2. We assembled a predictor matrix of 15 watershed attributes (e.g. ecoregion and land use), 15 stream attributes (e.g. width and habitat quality) and location (latitude and longitude). We built boosted and conventionally estimated GAMs for macroinvertebrate richness and for the relative abundances of macroinvertebrates in the Orders Ephemeroptera, Plecoptera and Trichoptera (%EPT); individuals that cling to substrate (%Clingers); and individuals in the collector/gatherer functional feeding group (%Collectors). For fish, models were constructed for taxonomic richness, benthic species richness, biomass and the relative abundance of tolerant individuals (%Tolerant Fish).
3. For several of the responses, boosted GAMs had lower pseudo R2s than conventional GAMs for in-sample data but larger pseudo R2s for out-of-bootstrap data, suggesting boosted GAMs do not overfit the data and have higher prediction accuracy than conventional GAMs. The models explained most variation in fish richness (pseudo R2 = 0·97), least variation in %Clingers (pseudo R2 = 0·28) and intermediate amounts of variation in the other responses (pseudo R2s between 0·41 and 0·60). Many relationships of macroinvertebrate responses to anthropogenic measures and natural watershed attributes were nonlinear. Fish responses were related to system size and local habitat quality.

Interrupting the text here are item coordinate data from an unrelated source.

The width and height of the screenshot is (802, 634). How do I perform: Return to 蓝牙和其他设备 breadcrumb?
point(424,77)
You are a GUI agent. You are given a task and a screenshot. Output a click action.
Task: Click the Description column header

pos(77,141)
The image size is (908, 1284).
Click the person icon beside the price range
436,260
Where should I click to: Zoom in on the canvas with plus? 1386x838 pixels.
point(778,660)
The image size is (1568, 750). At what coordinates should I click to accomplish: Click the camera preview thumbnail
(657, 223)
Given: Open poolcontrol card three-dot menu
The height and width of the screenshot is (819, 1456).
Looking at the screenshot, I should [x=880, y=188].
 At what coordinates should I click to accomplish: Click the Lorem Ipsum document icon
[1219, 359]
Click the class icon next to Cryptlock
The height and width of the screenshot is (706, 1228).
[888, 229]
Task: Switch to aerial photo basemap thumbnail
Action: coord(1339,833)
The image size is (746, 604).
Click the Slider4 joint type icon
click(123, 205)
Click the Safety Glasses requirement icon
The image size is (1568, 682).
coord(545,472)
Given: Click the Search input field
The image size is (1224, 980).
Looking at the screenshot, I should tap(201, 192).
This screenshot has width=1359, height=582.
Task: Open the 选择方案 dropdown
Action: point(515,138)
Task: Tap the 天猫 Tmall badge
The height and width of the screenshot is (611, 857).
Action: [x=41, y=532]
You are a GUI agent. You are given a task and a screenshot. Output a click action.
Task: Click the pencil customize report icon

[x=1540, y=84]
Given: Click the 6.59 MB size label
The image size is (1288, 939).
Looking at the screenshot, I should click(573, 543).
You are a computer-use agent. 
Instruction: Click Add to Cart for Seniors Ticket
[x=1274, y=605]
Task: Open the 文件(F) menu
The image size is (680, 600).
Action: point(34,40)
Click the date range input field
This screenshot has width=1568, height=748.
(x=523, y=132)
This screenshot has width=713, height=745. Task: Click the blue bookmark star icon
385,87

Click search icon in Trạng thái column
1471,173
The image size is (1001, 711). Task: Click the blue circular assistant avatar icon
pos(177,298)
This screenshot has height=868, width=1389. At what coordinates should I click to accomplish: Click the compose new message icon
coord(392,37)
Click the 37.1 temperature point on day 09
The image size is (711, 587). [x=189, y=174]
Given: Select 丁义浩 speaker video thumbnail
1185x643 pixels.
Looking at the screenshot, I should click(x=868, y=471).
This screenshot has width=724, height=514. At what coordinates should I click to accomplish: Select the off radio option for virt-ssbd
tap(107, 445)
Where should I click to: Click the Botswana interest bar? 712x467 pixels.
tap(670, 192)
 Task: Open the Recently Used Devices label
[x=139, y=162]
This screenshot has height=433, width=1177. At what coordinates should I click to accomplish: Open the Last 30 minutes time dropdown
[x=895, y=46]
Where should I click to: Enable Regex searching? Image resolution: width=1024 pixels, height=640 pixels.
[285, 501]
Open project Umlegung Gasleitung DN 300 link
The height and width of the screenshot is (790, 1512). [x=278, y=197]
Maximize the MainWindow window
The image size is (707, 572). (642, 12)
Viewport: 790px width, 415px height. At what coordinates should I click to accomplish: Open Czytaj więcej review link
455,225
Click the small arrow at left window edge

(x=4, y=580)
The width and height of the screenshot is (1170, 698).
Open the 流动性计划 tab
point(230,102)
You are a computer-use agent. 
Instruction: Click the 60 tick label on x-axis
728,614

4. For impervious surface, models predicted below model-average macroinvertebrate richness at levels above c. 3·0%, lower %EPT above c. 1·5%, and lower %Clingers for levels above c. 2·0%. Impervious surface did not affect %Collectors or any fish response. Prediction functions for %EPT and fish richness increased linearly with log10 (watershed area), %Tolerant Fish decreased with log10 (watershed area), and benthic fish richness and biomass both increased nonlinearly with log10 (watershed area).
5. Gradient boosting optimizes the predictive accuracy of GAMs while preserving the structure of conventional GAMs, so that predictor–response relationships are more interpretable than with other machine learning methods. Boosting also avoids overfitting the data (by shrinking effect estimates towards zero and by performing variable selection), thus avoiding spurious predictor effects and interpretations. Thus, in many ecological settings, it may be reasonable to use boosting instead of conventional GAMs.